EXTRAIT DU DOCUMENT:

'''

Car si le périple du Mali au Maroc n’a pas été une partie de plaisir, la suite du voyage est un véritable enfer : au moins 17 000 migrants sont décédés en tentant de traverser la Méditerranée depuis 2014 selon l’organisation internationale pour les migrations (OIM).
« C'était très dangereux. Le canot pouvait se percer facilement. »
Abdoulaye Diara
Et le pilote ne semble pas bien connaître la mer. Le groupe finit par être arrêté par la police après cinq heures passées dans l’embarcation. De retour au Maghreb, Abdoulaye Diara est mis en prison puis envoyé en bus dans un endroit dont il ignore le nom.
Une dernière chance
Le coup est dur, mais le mineur ne lâche rien. « J’ai repris du courage. Je me suis dit que c’était ma dernière chance. » Il prend de nouveau la direction du Maroc, tenaillé par la faim et sous un soleil ardent. Sur l’autoroute, alors qu’il est à pied, des automobilistes s’arrêtent pour lui donner de quoi manger. « C’est là que j’ai découvert que des gens étaient gentils. Ça m’a fait du bien », souffle le jeune homme.

'''

DONNÉES FOURNIES:
'''

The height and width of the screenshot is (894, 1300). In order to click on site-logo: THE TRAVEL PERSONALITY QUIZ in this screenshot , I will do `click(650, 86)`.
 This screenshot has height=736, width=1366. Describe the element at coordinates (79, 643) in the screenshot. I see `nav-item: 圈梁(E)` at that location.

'''

ACTIVITÉ: D'après l'extrait sur le voyage d'Abdoulaye Diara, combien de temps le groupe a-t-il passé dans l'embarcation avant d'être arrêté par la police ? Le matériel ci-dessus n'a aucun lien avec l'extrait.

RÉPONSE ÉCRITE: Cinq heures.